"Les vitres des maisons sont toutes pleines de sang / Et les femmes, derrière, sont comme des fleurs de sang, / D'étranges mauvaises fleurs flétries, des orchidées, / Calices renversés ouvert sous vos trois plaies. / Votre sang recueilli, elles ne l'ont jamais bu. / Elles ont du rouge aux lèvres et des dentelles au cul. / Les fleurs de la passion sont blanches comme des cierges, / Ce sont les plus douces fleurs au Jardin de la Bonne Vierge." (B. Cendrars, Les Pâques à New-York)
En six nouvelles barcelonaises, naviguant entre passé et présent, Espagne franquiste et contemporaine, La vie de nos morts rend hommage à Nati, Eva, Ana ou encore à La douce mademoiselle Cobos, victimes des bourreaux franquistes, nazis ou des prédateurs sexuels. Héroïnes anonymes, sacrifiées ou vengeresses, ces quelques femmes n'en font finalement qu'une, intemporelle, incarnant à la fois l'ange salvateur et la victime expiatoire des hommes.

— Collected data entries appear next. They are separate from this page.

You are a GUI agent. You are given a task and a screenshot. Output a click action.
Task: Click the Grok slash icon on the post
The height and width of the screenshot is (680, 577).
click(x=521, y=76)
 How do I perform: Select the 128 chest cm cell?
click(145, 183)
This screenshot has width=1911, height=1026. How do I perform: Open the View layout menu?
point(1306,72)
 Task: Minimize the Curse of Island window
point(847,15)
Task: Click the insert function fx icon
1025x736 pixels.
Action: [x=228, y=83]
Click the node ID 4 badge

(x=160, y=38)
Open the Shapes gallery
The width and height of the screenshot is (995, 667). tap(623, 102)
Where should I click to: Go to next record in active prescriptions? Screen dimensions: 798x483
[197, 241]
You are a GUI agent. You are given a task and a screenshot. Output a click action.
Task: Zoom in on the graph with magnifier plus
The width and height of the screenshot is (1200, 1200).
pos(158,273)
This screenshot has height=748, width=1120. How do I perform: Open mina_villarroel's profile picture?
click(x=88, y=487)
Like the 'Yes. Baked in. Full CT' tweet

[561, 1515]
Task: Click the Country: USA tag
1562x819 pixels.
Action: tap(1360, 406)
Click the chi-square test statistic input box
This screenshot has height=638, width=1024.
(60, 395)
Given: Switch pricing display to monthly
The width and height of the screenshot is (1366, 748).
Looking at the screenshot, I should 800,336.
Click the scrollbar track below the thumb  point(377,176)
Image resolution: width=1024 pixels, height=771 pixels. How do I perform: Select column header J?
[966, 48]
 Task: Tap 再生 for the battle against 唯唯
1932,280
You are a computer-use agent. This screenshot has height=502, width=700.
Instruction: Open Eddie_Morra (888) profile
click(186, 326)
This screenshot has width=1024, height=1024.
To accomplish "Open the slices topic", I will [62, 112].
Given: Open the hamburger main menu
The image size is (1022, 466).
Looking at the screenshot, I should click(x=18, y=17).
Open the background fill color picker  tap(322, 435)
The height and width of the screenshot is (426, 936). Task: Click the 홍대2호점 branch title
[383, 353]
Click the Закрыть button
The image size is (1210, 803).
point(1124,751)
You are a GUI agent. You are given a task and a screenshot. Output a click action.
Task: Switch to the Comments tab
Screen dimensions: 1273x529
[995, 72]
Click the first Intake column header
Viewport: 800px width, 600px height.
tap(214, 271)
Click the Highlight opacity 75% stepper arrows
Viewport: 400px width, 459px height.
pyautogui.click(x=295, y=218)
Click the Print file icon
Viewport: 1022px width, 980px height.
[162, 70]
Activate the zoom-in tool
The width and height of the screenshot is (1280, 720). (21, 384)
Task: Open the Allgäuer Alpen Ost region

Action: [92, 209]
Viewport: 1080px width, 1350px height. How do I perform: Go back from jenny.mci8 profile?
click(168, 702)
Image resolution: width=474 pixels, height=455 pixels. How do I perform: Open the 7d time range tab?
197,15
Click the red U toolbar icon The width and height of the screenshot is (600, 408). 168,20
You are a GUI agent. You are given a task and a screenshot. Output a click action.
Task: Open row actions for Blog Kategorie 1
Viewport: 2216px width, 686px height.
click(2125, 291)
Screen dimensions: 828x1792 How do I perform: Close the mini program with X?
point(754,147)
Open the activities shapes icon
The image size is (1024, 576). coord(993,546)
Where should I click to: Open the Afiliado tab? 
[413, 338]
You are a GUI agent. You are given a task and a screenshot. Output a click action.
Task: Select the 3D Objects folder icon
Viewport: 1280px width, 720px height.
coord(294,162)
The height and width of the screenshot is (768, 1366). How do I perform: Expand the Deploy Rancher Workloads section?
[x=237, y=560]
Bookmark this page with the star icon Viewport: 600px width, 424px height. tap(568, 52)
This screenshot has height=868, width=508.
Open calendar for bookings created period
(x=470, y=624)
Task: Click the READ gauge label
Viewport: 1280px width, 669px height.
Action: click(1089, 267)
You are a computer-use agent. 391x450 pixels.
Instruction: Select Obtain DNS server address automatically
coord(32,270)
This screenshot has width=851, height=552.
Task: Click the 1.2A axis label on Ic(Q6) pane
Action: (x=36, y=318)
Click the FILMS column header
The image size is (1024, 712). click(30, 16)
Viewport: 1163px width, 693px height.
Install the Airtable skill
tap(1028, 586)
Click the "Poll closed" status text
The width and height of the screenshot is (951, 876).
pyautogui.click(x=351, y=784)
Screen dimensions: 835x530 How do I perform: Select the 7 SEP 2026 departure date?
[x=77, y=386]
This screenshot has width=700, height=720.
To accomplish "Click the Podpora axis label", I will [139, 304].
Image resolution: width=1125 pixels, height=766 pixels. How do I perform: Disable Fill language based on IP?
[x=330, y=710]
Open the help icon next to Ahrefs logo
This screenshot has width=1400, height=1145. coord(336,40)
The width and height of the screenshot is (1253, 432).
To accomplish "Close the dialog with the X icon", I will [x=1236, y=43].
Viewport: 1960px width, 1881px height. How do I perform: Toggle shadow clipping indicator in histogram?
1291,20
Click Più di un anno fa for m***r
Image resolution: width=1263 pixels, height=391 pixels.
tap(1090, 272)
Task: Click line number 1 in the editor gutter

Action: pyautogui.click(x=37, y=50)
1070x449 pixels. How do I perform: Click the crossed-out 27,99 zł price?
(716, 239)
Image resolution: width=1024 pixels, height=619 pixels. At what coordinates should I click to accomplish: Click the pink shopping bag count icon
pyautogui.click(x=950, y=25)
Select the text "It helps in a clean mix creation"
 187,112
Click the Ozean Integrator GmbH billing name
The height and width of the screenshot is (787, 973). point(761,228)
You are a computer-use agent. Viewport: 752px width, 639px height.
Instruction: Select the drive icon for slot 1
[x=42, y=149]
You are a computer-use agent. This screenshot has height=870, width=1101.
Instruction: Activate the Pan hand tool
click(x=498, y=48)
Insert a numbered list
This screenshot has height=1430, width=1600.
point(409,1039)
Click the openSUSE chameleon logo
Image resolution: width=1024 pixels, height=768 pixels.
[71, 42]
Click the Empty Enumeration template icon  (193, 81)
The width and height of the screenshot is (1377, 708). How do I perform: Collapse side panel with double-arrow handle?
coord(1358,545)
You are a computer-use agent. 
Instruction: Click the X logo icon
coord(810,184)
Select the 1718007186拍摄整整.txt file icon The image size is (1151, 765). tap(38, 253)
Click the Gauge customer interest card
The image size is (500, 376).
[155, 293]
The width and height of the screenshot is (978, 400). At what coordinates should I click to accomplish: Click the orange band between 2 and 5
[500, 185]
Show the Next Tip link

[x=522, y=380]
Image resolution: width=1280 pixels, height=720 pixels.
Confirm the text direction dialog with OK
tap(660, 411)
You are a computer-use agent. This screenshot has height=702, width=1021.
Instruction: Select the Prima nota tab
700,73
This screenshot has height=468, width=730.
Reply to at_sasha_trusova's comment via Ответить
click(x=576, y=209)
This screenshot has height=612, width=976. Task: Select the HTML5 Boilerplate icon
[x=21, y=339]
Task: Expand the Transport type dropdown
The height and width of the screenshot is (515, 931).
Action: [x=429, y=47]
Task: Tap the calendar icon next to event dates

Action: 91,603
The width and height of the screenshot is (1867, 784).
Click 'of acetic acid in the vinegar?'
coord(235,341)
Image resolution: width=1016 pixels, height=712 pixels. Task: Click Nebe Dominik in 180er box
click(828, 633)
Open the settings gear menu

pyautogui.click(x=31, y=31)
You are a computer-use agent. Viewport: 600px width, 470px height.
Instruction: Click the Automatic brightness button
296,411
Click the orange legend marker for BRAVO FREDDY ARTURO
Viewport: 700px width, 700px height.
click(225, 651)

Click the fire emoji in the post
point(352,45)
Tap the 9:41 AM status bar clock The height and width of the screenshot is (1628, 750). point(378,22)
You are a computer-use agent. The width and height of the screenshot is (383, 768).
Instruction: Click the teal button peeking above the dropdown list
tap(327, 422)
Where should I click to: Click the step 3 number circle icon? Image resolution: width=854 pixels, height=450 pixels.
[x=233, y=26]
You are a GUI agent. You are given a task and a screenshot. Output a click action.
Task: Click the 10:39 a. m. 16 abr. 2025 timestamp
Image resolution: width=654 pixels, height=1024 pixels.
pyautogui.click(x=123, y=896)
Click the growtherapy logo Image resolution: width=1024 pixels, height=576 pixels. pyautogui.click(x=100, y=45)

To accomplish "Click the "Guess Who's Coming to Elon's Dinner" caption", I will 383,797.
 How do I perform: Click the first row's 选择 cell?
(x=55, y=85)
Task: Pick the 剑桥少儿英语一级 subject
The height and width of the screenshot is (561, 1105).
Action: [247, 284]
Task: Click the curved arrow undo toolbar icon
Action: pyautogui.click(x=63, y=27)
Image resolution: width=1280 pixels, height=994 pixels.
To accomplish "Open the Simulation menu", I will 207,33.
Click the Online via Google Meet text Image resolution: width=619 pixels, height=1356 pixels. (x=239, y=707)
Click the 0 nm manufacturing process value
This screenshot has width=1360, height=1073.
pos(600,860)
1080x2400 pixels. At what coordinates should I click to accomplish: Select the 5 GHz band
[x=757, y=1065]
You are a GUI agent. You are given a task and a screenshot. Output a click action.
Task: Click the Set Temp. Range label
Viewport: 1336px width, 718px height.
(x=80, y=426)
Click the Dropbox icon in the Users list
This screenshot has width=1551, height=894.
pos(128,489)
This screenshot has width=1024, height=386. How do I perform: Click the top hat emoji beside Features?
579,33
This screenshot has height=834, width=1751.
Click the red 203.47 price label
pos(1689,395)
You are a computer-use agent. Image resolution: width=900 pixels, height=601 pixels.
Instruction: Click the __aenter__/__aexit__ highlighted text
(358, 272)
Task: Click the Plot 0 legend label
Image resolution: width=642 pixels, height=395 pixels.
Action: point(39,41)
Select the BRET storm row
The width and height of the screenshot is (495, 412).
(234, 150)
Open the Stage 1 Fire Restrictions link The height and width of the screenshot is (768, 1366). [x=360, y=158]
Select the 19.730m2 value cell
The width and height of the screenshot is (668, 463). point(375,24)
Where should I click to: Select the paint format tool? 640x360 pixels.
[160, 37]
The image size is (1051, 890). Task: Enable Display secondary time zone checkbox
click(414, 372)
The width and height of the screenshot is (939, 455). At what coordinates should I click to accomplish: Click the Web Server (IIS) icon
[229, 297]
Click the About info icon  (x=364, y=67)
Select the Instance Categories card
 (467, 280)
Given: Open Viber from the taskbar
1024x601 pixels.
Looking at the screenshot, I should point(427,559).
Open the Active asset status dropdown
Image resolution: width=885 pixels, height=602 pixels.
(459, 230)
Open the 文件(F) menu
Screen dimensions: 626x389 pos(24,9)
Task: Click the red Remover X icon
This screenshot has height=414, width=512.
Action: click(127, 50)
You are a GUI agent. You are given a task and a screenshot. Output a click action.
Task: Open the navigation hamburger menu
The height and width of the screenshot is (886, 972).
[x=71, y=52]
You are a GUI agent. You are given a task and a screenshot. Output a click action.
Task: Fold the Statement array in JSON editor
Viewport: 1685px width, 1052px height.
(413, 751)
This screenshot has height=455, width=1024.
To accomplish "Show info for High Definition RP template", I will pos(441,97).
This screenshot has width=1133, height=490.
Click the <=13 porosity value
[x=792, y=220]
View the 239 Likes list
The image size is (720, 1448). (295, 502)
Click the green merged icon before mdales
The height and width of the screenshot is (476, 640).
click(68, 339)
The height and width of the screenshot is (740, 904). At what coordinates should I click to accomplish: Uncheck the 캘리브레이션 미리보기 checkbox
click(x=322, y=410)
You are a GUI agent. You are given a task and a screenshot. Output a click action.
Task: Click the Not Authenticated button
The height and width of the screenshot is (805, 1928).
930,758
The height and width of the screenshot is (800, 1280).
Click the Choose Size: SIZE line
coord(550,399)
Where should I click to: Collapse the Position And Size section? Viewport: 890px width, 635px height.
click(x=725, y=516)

Plutôt quelconque dans l'ensemble - au regard du talent de Gonzalez Ledesma -, ce recueil vaut surtout pour deux textes, La Mercedes et Le pavé bleu : dans sa complainte adressée au Seigneur, dénuée de foi mais pleine de miséricorde et belle comme un lamento, le narrateur raconte comment, chacun à leur manière, deux hommes retrouvent celle qui leur a sauvé la vie au temps de la Guerre civile.
Sillonant les rues de la ville, ils tentent de suspendre le temps, de raviver la mémoire des disparus, de revenir dans cette "Barcelone chaotique, agitée, sale, vicieuse, et par là-même fascinante" d'antan.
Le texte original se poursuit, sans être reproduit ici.